Introduction to Recursion

The process in which a function calls itself directly or indirectly is called recursion and the corresponding function is called a recursive function.

• A recursive algorithm takes one step toward solution and then recursively call itself to further move. The algorithm stops once we reach the solution.
• Since called function may further call itself, this process might continue forever. So it is essential to provide a base case to terminate this recursion process.

Steps to Implement Recursion

Step1 - Define a base case: Identify the simplest (or base) case for which the solution is known or trivial. This is the stopping condition for the recursion, as it prevents the function from infinitely calling itself.
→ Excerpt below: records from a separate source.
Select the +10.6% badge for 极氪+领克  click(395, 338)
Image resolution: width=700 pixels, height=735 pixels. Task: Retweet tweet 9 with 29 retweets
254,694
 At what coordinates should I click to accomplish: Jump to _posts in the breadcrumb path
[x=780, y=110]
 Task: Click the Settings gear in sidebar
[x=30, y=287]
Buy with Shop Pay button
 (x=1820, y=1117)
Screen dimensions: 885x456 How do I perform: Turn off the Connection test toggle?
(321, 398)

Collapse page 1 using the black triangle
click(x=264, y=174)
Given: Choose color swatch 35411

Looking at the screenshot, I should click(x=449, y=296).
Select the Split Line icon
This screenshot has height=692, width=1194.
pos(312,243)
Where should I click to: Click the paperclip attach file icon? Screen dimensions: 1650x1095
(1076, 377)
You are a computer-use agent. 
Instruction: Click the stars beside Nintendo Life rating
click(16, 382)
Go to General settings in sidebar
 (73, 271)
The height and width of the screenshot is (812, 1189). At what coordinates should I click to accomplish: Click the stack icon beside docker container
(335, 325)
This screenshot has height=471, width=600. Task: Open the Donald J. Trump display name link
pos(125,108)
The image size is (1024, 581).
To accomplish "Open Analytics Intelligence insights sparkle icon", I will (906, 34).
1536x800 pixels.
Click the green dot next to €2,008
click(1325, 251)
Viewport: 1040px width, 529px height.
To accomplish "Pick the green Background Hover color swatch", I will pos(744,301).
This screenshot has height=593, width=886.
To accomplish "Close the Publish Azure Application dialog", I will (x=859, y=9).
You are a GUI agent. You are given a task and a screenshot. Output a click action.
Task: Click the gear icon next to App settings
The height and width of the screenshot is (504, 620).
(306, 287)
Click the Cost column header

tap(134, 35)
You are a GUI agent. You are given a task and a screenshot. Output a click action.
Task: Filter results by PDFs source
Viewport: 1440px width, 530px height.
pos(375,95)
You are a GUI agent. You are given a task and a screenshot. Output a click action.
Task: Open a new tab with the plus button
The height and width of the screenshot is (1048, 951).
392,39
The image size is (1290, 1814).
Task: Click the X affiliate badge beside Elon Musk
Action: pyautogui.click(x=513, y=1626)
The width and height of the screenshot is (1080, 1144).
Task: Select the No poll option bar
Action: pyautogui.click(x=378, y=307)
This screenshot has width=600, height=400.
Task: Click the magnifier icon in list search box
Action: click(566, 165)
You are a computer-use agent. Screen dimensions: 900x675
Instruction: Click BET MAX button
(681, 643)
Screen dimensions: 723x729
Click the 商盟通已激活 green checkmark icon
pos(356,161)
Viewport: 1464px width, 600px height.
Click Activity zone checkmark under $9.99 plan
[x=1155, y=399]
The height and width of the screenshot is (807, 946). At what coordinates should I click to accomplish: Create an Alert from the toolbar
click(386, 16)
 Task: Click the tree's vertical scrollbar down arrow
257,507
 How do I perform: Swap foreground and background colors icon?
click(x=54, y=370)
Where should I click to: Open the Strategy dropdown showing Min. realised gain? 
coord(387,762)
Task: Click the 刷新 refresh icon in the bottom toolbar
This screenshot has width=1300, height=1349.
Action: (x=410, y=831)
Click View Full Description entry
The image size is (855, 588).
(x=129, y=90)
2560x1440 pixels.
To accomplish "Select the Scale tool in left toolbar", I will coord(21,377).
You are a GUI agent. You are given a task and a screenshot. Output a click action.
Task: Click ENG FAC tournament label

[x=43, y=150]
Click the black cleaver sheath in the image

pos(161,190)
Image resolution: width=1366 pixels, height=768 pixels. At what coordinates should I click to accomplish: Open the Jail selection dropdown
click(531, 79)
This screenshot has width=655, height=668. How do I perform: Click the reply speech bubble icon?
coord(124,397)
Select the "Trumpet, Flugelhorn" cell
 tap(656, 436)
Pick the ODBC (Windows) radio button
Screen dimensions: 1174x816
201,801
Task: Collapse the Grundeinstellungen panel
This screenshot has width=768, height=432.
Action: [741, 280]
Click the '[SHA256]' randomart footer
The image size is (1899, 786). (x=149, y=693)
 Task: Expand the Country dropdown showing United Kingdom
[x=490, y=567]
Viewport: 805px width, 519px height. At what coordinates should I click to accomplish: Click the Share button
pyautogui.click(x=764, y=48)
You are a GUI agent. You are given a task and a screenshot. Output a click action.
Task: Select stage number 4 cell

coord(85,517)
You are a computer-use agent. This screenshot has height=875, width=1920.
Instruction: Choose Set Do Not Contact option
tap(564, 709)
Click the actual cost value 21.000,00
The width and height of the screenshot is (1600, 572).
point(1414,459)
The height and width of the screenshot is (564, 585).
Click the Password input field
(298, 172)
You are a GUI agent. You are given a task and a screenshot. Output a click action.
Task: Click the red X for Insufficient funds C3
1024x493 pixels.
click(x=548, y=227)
Step2 - Define a recursive case: Define the problem in terms of smaller subproblems. Break the problem down into smaller versions of itself, and call the function recursively to solve each subproblem.

Step3 - Ensure the recursion terminates: Make sure that the recursive function eventually reaches the base case, and does not enter an infinite loop.

Step4 - Combine the solutions: Combine the solutions of the subproblems to solve the original problem.

Example 1 : Sum of Natural Numbers (n=3)

Input : n = 3
Output : 6
Explanation : The sum of first 3 natural numbers is 1+2+3 = 6.

Input : n = 7
Output : 28
Explanation : The sum of first 7 natural numbers is 1+2+3+4+5+6+7 = 28.

• Base Case : At n == 1, it returns 1 for n = 3, the recursion reaches this after going through 3 → 2 → 1.
• Recursive Case : Each call adds n to sum(n-1) , so sum(3) = 3 + sum(2), sum(2) = 2 + sum(1).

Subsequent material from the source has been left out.